Verilen Görev 1:
Bebek kütüphanesi kavramını ele alan aşağıdaki yazının tamamını hiçbir değişiklik yapmadan yeniden yazın.

Belge:
↓

“Bebek kütüphanesi” kavramı ve yaklaşımı üzerine | Prof. Dr. Bülent Yılmaz

“Bebek kütüphanesi” kavramı ve yaklaşımı üzerine | Prof. Dr. Bülent Yılmaz

[avatar user=”bulentyilmaz” /]
Prof.Dr.Bülent YILMAZ

Hacettepe Üniversitesi BBY Bölümü Öğretim Üyesi

Son dönemlerde yeni kütüphane türleri ya da adlandırmaları duyulmaya başlandı. Uyanık kütüphane, yaşayan kütüphane, kıraathane, oyuncak kütüphanesi ve bebek kütüphanesi gibi. Hatta 1-2 bebek kütüphanesi de hizmete girdi. Bu kavramların bir halk kütüphanesinin nitelikleri/özellikleri olarak söylenmesi başka, ayrı bir kütüphane türü olarak öne sürülmesi başkadır. Daha önce de yazdığımı anımsıyorum: Kütüphanecilik bir bilimdir, literatürü ve terminolojisi de uluslararası niteliktedir. Bilimsel bir alanda kavramları öznel yaklaşımlarla değiştiremeyiz ve adlandıramayız.

↑

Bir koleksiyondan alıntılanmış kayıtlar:
↓

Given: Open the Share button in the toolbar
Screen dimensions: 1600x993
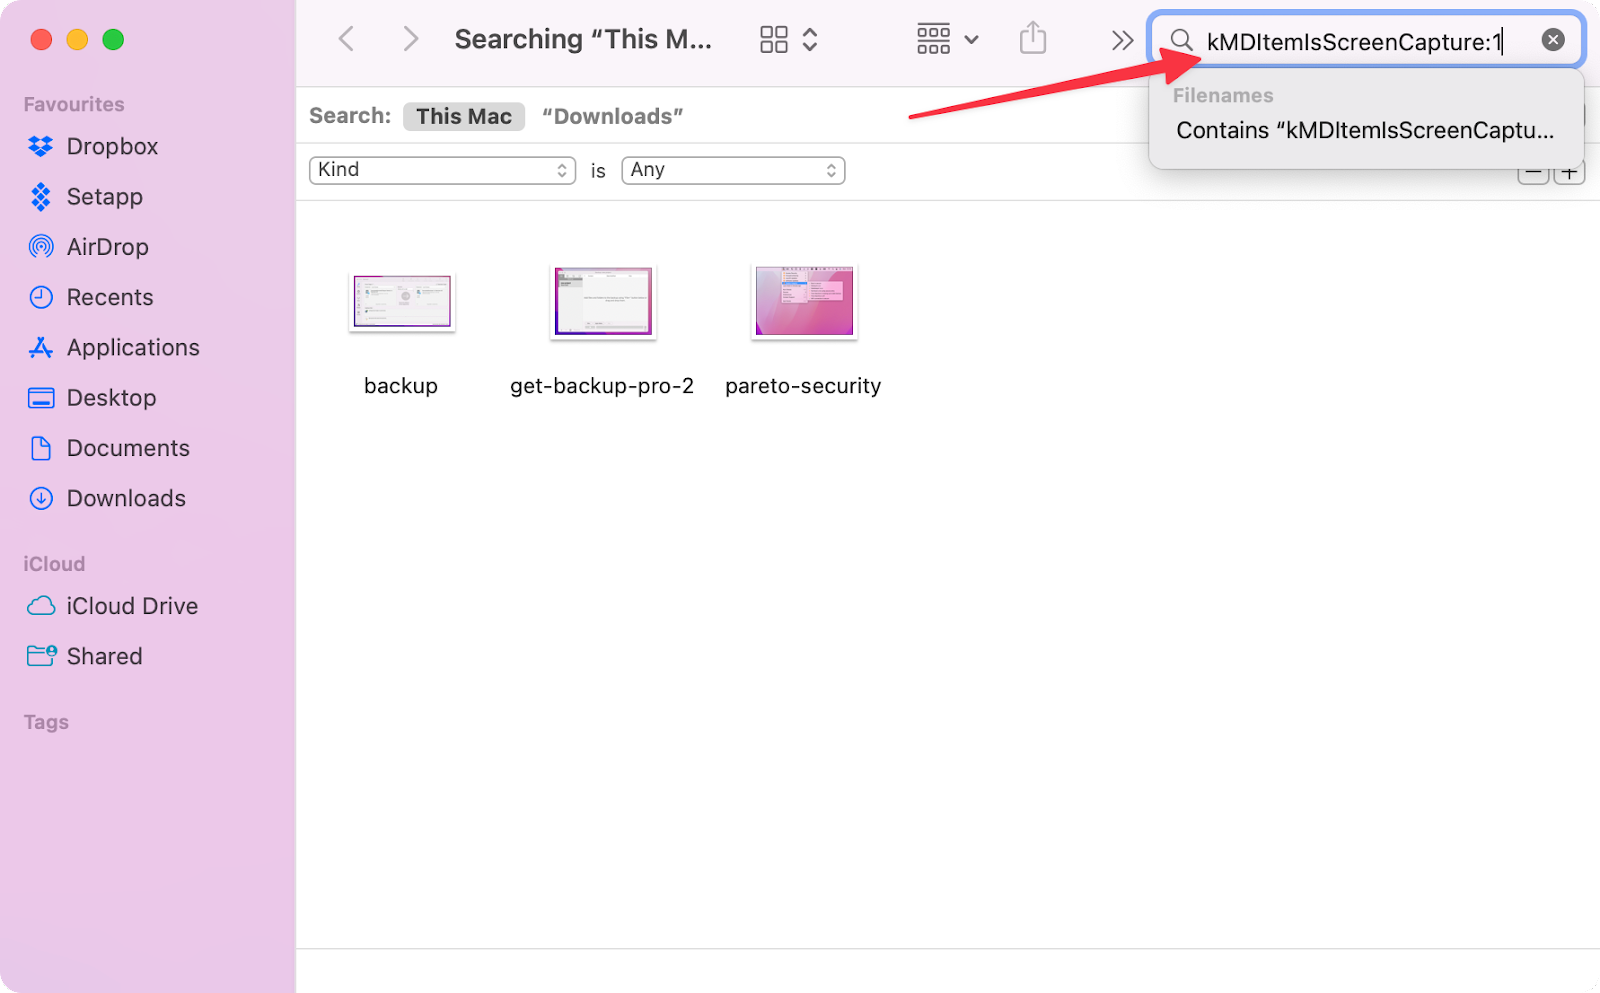Looking at the screenshot, I should pyautogui.click(x=1032, y=38).
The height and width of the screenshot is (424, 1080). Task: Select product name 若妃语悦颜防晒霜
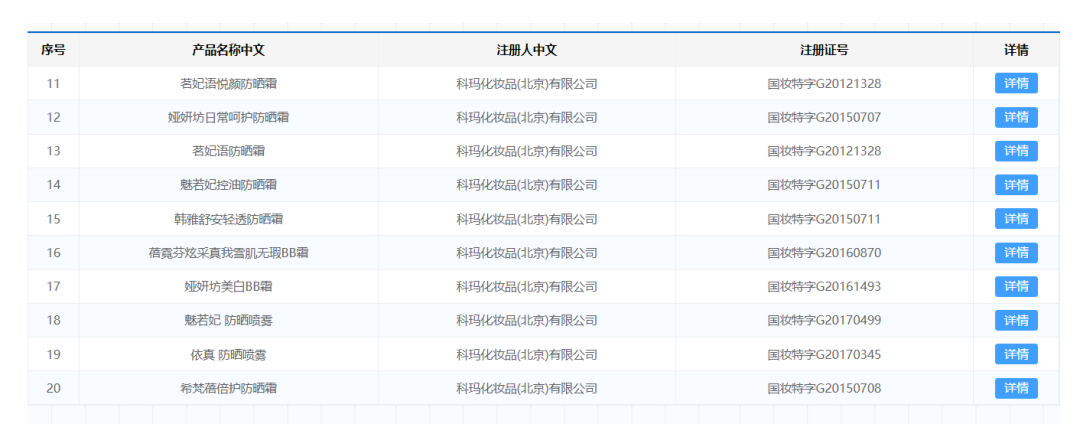[x=228, y=83]
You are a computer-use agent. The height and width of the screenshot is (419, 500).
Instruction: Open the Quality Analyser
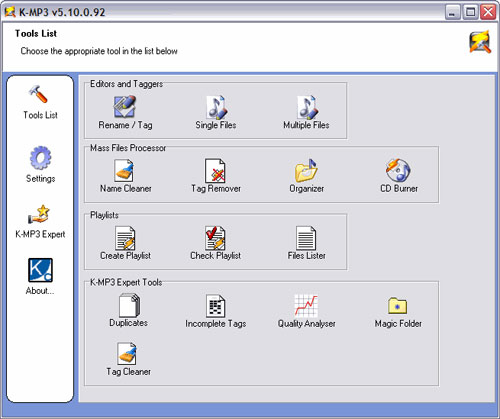click(x=306, y=311)
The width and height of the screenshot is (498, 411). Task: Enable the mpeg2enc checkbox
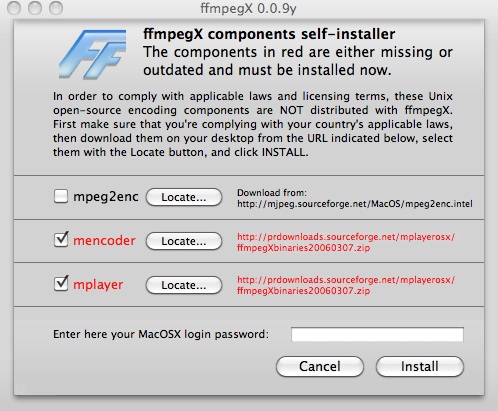[x=61, y=196]
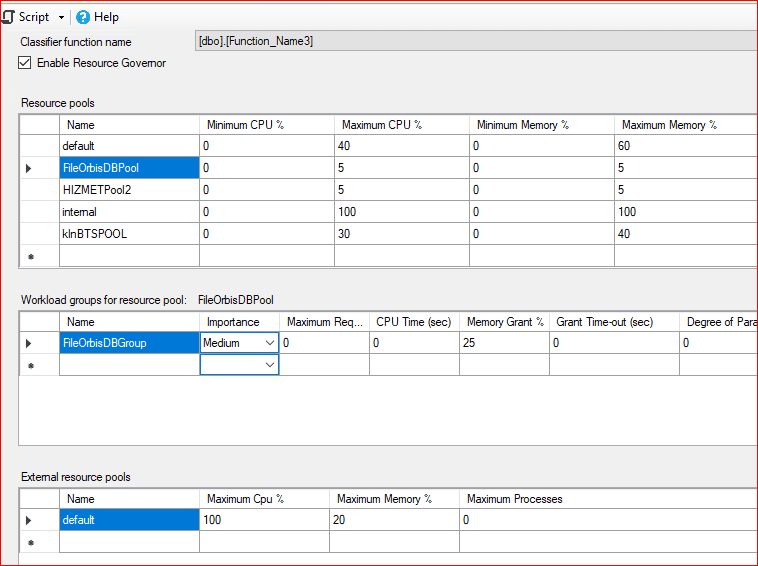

↑

Verilen Görev 2:
Yukarıdaki kayıtlarda "Task" sözcüğünün geçtiği her satırı bulun ve bu satırları aynen kopyalayın.

Eksiksiz Yanıt 1:
“Bebek kütüphanesi” kavramı ve yaklaşımı üzerine | Prof. Dr. Bülent Yılmaz

“Bebek kütüphanesi” kavramı ve yaklaşımı üzerine | Prof. Dr. Bülent Yılmaz

[avatar user=”bulentyilmaz” /]
Prof.Dr.Bülent YILMAZ

Hacettepe Üniversitesi BBY Bölümü Öğretim Üyesi

Son dönemlerde yeni kütüphane türleri ya da adlandırmaları duyulmaya başlandı. Uyanık kütüphane, yaşayan kütüphane, kıraathane, oyuncak kütüphanesi ve bebek kütüphanesi gibi. Hatta 1-2 bebek kütüphanesi de hizmete girdi. Bu kavramların bir halk kütüphanesinin nitelikleri/özellikleri olarak söylenmesi başka, ayrı bir kütüphane türü olarak öne sürülmesi başkadır. Daha önce de yazdığımı anımsıyorum: Kütüphanecilik bir bilimdir, literatürü ve terminolojisi de uluslararası niteliktedir. Bilimsel bir alanda kavramları öznel yaklaşımlarla değiştiremeyiz ve adlandıramayız.

Eksiksiz Yanıt 2:
The height and width of the screenshot is (424, 1080). Task: Select product name 若妃语悦颜防晒霜
The width and height of the screenshot is (498, 411). Task: Enable the mpeg2enc checkbox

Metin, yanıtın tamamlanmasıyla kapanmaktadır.